┌──
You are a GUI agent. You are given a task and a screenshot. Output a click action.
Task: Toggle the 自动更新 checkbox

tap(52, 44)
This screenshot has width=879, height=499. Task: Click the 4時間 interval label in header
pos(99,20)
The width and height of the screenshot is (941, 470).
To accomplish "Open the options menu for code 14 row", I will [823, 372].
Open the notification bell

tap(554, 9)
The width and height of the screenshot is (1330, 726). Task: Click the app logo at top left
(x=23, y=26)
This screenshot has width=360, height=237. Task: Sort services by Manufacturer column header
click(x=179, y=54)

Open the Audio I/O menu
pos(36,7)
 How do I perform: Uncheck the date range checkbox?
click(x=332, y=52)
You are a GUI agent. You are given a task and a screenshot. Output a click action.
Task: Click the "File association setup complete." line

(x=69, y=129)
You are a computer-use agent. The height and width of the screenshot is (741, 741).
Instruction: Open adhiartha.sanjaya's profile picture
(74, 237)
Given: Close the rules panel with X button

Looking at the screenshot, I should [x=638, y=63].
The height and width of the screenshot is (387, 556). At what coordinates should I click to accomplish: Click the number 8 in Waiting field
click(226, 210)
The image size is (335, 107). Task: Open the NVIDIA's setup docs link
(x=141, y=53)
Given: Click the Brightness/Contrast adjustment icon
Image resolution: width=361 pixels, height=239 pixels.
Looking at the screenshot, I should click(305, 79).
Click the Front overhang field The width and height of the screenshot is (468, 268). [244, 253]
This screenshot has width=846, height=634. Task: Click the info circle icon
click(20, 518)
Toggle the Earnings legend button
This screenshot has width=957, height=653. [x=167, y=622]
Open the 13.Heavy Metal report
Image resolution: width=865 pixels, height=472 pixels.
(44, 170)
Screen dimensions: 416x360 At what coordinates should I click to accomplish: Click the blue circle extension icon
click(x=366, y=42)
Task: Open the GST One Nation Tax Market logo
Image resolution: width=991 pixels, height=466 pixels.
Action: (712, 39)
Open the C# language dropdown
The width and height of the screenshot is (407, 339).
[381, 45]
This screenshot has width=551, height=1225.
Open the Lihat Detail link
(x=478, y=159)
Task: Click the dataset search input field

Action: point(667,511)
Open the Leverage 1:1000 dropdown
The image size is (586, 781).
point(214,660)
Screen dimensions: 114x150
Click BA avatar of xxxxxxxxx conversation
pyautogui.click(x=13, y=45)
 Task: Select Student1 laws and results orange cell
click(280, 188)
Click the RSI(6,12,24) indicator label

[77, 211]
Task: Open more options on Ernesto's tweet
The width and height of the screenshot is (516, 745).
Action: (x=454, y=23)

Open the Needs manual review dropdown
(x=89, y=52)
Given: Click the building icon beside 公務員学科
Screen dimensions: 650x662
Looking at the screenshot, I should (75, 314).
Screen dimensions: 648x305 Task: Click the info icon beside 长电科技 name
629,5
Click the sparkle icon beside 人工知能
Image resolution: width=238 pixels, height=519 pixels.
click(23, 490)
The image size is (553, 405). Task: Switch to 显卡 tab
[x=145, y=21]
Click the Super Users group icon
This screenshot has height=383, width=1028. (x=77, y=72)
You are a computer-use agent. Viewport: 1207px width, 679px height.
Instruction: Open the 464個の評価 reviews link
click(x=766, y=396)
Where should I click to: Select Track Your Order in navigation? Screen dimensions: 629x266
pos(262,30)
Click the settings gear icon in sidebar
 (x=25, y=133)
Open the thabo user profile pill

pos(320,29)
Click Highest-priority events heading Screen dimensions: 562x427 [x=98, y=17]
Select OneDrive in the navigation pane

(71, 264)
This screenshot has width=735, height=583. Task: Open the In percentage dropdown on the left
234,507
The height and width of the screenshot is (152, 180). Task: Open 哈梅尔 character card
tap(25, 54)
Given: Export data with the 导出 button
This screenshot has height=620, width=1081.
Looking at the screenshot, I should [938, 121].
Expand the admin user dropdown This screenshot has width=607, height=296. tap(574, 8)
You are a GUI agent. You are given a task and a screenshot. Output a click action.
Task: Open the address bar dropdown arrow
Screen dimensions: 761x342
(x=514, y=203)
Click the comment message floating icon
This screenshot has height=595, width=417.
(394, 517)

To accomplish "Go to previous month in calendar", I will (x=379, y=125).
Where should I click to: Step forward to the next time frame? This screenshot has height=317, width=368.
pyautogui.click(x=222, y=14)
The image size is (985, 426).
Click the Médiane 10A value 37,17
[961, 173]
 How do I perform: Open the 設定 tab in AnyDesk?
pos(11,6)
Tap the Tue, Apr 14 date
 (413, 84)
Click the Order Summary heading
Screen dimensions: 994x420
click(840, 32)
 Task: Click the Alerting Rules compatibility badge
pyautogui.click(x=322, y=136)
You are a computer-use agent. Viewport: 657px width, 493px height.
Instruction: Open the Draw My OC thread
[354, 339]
└──
▶ [PROBLEM STATEMENT] Copy out all of the material, word for word.

▶ [RESULT OF THE EXERCISE]
You are a GUI agent. You are given a task and a screenshot. Output a click action.
Task: Toggle the 自动更新 checkbox

tap(52, 44)
This screenshot has width=879, height=499. Task: Click the 4時間 interval label in header
pos(99,20)
The width and height of the screenshot is (941, 470).
To accomplish "Open the options menu for code 14 row", I will [823, 372].
Open the notification bell

tap(554, 9)
The width and height of the screenshot is (1330, 726). Task: Click the app logo at top left
(x=23, y=26)
This screenshot has width=360, height=237. Task: Sort services by Manufacturer column header
click(x=179, y=54)

Open the Audio I/O menu
pos(36,7)
 How do I perform: Uncheck the date range checkbox?
click(x=332, y=52)
You are a GUI agent. You are given a task and a screenshot. Output a click action.
Task: Click the "File association setup complete." line

(x=69, y=129)
You are a computer-use agent. The height and width of the screenshot is (741, 741).
Instruction: Open adhiartha.sanjaya's profile picture
(74, 237)
Given: Close the rules panel with X button

Looking at the screenshot, I should [x=638, y=63].
The height and width of the screenshot is (387, 556). At what coordinates should I click to accomplish: Click the number 8 in Waiting field
click(226, 210)
The image size is (335, 107). Task: Open the NVIDIA's setup docs link
(x=141, y=53)
Given: Click the Brightness/Contrast adjustment icon
Image resolution: width=361 pixels, height=239 pixels.
Looking at the screenshot, I should click(305, 79).
Click the Front overhang field The width and height of the screenshot is (468, 268). [244, 253]
This screenshot has width=846, height=634. Task: Click the info circle icon
click(20, 518)
Toggle the Earnings legend button
This screenshot has width=957, height=653. [x=167, y=622]
Open the 13.Heavy Metal report
Image resolution: width=865 pixels, height=472 pixels.
(44, 170)
Screen dimensions: 416x360 At what coordinates should I click to accomplish: Click the blue circle extension icon
click(x=366, y=42)
Task: Open the GST One Nation Tax Market logo
Image resolution: width=991 pixels, height=466 pixels.
Action: (712, 39)
Open the C# language dropdown
The width and height of the screenshot is (407, 339).
[381, 45]
This screenshot has width=551, height=1225.
Open the Lihat Detail link
(x=478, y=159)
Task: Click the dataset search input field

Action: point(667,511)
Open the Leverage 1:1000 dropdown
The image size is (586, 781).
point(214,660)
Screen dimensions: 114x150
Click BA avatar of xxxxxxxxx conversation
pyautogui.click(x=13, y=45)
 Task: Select Student1 laws and results orange cell
click(280, 188)
Click the RSI(6,12,24) indicator label

[77, 211]
Task: Open more options on Ernesto's tweet
The width and height of the screenshot is (516, 745).
Action: (x=454, y=23)

Open the Needs manual review dropdown
(x=89, y=52)
Given: Click the building icon beside 公務員学科
Screen dimensions: 650x662
Looking at the screenshot, I should (75, 314).
Screen dimensions: 648x305 Task: Click the info icon beside 长电科技 name
629,5
Click the sparkle icon beside 人工知能
Image resolution: width=238 pixels, height=519 pixels.
click(23, 490)
The image size is (553, 405). Task: Switch to 显卡 tab
[x=145, y=21]
Click the Super Users group icon
This screenshot has height=383, width=1028. (x=77, y=72)
You are a computer-use agent. Viewport: 1207px width, 679px height.
Instruction: Open the 464個の評価 reviews link
click(x=766, y=396)
Where should I click to: Select Track Your Order in navigation? Screen dimensions: 629x266
pos(262,30)
Click the settings gear icon in sidebar
 (x=25, y=133)
Open the thabo user profile pill

pos(320,29)
Click Highest-priority events heading Screen dimensions: 562x427 [x=98, y=17]
Select OneDrive in the navigation pane

(71, 264)
This screenshot has width=735, height=583. Task: Open the In percentage dropdown on the left
234,507
The height and width of the screenshot is (152, 180). Task: Open 哈梅尔 character card
tap(25, 54)
Given: Export data with the 导出 button
This screenshot has height=620, width=1081.
Looking at the screenshot, I should [938, 121].
Expand the admin user dropdown This screenshot has width=607, height=296. tap(574, 8)
You are a GUI agent. You are given a task and a screenshot. Output a click action.
Task: Open the address bar dropdown arrow
Screen dimensions: 761x342
(x=514, y=203)
Click the comment message floating icon
This screenshot has height=595, width=417.
(394, 517)

To accomplish "Go to previous month in calendar", I will (x=379, y=125).
Where should I click to: Step forward to the next time frame? This screenshot has height=317, width=368.
pyautogui.click(x=222, y=14)
The image size is (985, 426).
Click the Médiane 10A value 37,17
[961, 173]
 How do I perform: Open the 設定 tab in AnyDesk?
pos(11,6)
Tap the Tue, Apr 14 date
 (413, 84)
Click the Order Summary heading
Screen dimensions: 994x420
click(840, 32)
 Task: Click the Alerting Rules compatibility badge
pyautogui.click(x=322, y=136)
You are a computer-use agent. Viewport: 657px width, 493px height.
Instruction: Open the Draw My OC thread
[354, 339]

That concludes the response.